In our asymmetric commons dilemma game (irrigation games) we do in the lab and in the field we find that trust and inequality are driving factors that explains the results. The initial trust in others explain the initial level of contributions, but high levels of inequality of extraction of the resources lead to lower levels of contributions to maintain the infrastructure. Cooperation is conditional and the response to inequality in the game shows this.
 The Spirit LevelThe book "The Spirit Level" by Richard Wilkinson and Kate Pickett - two health scientists - discusses the role of inequality to many aspects of societies. They show that more equal societies of the developed nations experience better health, lower crime and less obese. These statistical relations can even been found among the 50 states of the USA. So, equality plays an important role, but how? 
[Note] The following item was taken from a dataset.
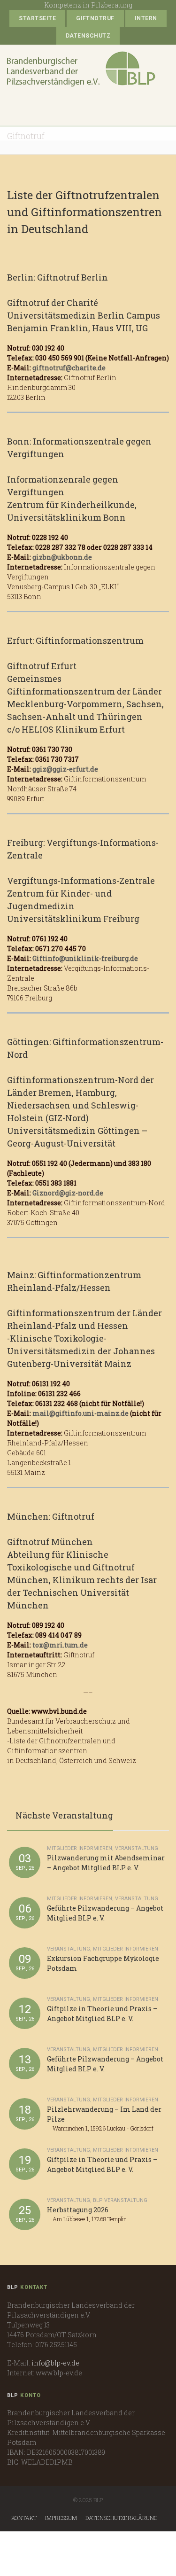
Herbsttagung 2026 (77, 2209)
   Behavioral economists, like Ernst Fehr, have proposed long time ago inequality aversion as an explanation of the results in social dilemma experiments. Most participants in the experiments value equality of earnings. This explains why most of us may prefer more equal societies, but it does not explain why inequality causes all kind of other effects.
Rich countries with high levels of income inequality, like the UK and the USA, experience a poor health outcome - also for the rich. A possible reason for this is that health partly relate to public goods and bads. Viruses do not distinguish between rich and poor hosts. Having poor quality health for the very poor indirectly affect the health conditions of all.
There has been critique on the book by people arguing that the correlations found are cherry picked. These critiques have been debunked and I think the main argument of the book seems plausible and in line what we observe in our experiments. But economists also argue that some level of inequality is needed. We need to aspire better lives and be motivated to work hard to reach the level of the wealthy neighbor. How to evaluate equality also is affected by the different ways we can look at fairness. Is it fair if everybody gets the same share of the pie, or is it fair if some get a bigger share because they work harder?
   Explaining the observed relationships will take more time. I assume that there are thresholds in societies of what levels of inequality we accept or not. And these thresholds might be culturally defined. But how does this explain the patterns found in the book? Certainly more research need to be done.
   The authors of the book don't wait and started an organization Equality Trust that tries to stimulate for more income equality in the UK.